*** TEXT BLOCK Section Begins ***

15. In the result, we are of the considered opinion that a claim for personal injury filed under Section 166 of the Motor Vehicles Act, 1988 would abate on the death of the claimant and would not survive to his legal representatives except as regards the claim for pecuniary loss to the estate of the claimant. The matter will now be placed before the Division Bench for assessment of the pecuniary loss caused to the estate of the deceased Pancham Singh on account of the motor accident suffered by him on the basis of pleadings and proof before the Tribunal/Court. "

In the instant case, the claimant had filed the claim petition during his life time. After his death, though the claim for compensation based on the personal injuries sustained in the accident dated 09.02.2005 stood abated and the right to sue did not survive any further but the said right survives in favour of the petitioner herein, who is legal heir of the claimant in so far as the loss to the estate of the deceased is concerned, keeping in mind the above mentioned full bench decision of the Madhya Pradesh High Court and Sections 1 & 2 of the Legal Representatives Suits Act, 1855.
So far as the full bench judgment of the Karnatka High Court in Uttam Kumar's case is concerned, there can be no quarrel with regard to the proposition of law laid down therein with regard to the claim based on personal injury in view of Section 306 of Indian Succession Act, 1925 is concerned, however the said decision does not consider the other aspect relating to the loss caused to the estate of the deceased in the light of the provisions of the Act of 1855, which have been considered by the full bench of the Madhya Pradesh High Court in Smt. Bhagwati Bai's case (supra).
The learned Tribunal herein has not considered the judgment of the full bench of the Madhya Pradesh High Court nor the aforesaid aspect while rejecting the applications in question. So far as the judgment of the learned single Judge of the Madhya Pradesh High Court in the case of Shantabai Dube and another Vs. Kanhaiyalal and another, 1995 ACJ 706 is concerned, the same cannot be treated as good law in view of subsequent full bench decision of the same High Court in Smt. Bhagwati Bai's case (supra).
In view of the above, the irresistible conclusion is that the learned Tribunal erred in rejecting the applications in question on the ground of abatement of the claim petition without considering the issue of loss to the estate of the deceased. The learned Tribunal failed to appreciate that for considering this aspect of the matter not only the right to sue survived but the substitution of the petitioner herein was essential.

*** TEXT BLOCK Section Ends ***
*** DATASET EXTRACT Section Begins ***

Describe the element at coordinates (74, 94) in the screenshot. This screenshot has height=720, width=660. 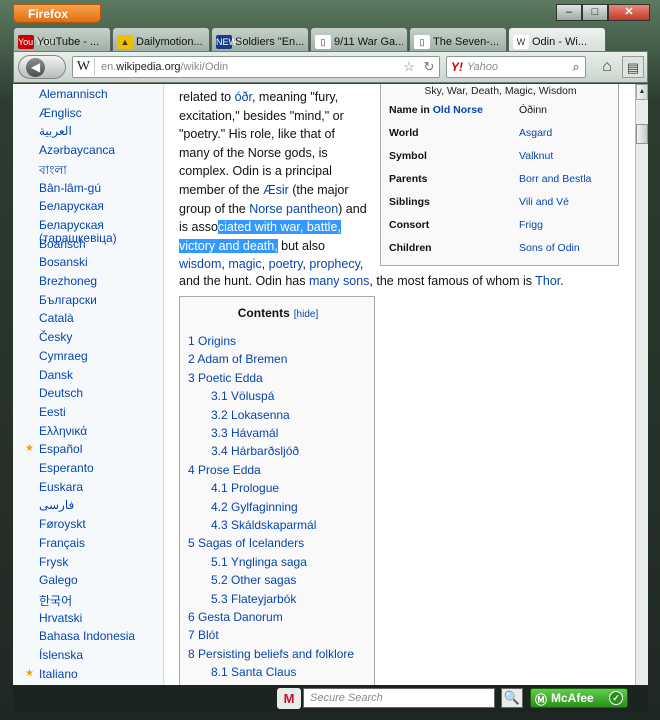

*** DATASET EXTRACT Section Ends ***

## REQUIRED ACTIONS
**1.** In the court judgment excerpt, give the passage between "In view of the" and "herein was essential.", inclusive, again, replacing "petitioner" with "applicant".
**2.** Answer these questions using the court judgment excerpt:
(a) Under which section of the Motor Vehicles Act, 1988 was the personal injury claim filed?
(b) On what date did the accident take place?
(c) Which section of the Indian Succession Act, 1925 is mentioned in connection with Uttam Kumar's case?
**3.** In the court judgment excerpt, rewrite the paragraph beginning "The learned Tribunal herein has not considered" more briefly, keeping its main facts.

## TASK RESPONSES
**1.**
In view of the above, the irresistible conclusion is that the learned Tribunal erred in rejecting the applications in question on the ground of abatement of the claim petition without considering the issue of loss to the estate of the deceased. The learned Tribunal failed to appreciate that for considering this aspect of the matter not only the right to sue survived but the substitution of the applicant herein was essential.

**2.**
(a) Section 166
(b) 09.02.2005
(c) Section 306

**3.** When the Tribunal rejected the applications, it considered neither the full bench decision of the Madhya Pradesh High Court nor the loss to the estate. The single Judge's ruling in Shantabai Dube and another Vs. Kanhaiyalal and another, 1995 ACJ 706, is not good law, because the same High Court's later full bench decision in Smt. Bhagwati Bai's case came after it.